__INFORMATION SUPPLIED__:
● ● ●
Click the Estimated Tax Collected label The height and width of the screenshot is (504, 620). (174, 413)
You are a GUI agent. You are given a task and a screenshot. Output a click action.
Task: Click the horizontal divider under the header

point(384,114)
● ● ●
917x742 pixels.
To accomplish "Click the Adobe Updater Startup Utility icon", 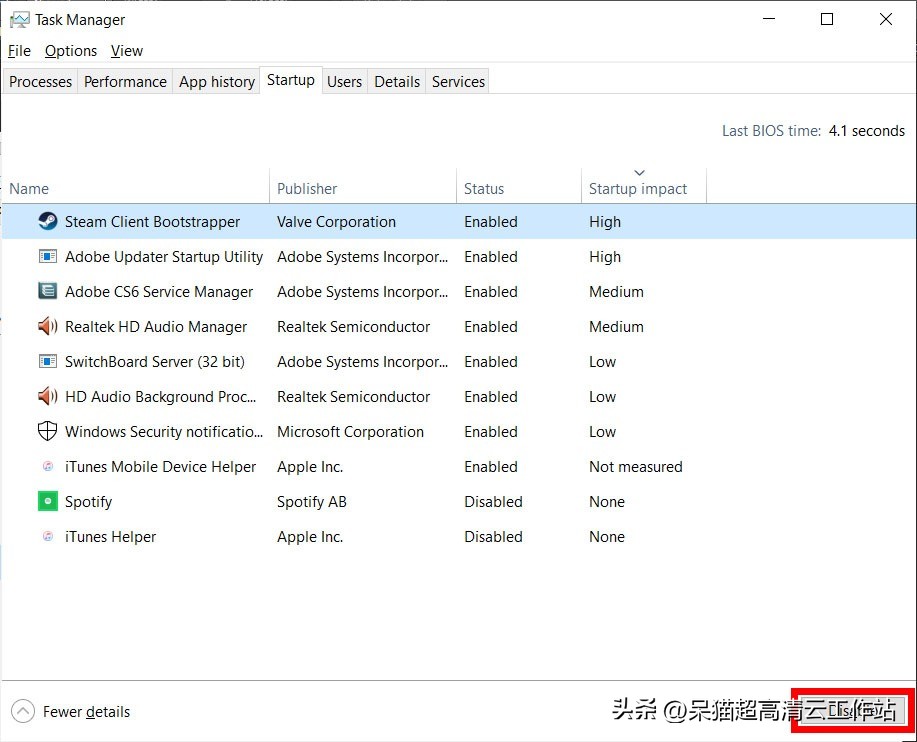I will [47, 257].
● ● ●
__WORK ITEM__: Every line of the material that includes the word "screenshot" needs to be copied.

__SOLUTION FOR THIS EXERCISE__:
Click the Estimated Tax Collected label The height and width of the screenshot is (504, 620). (174, 413)
You are a GUI agent. You are given a task and a screenshot. Output a click action.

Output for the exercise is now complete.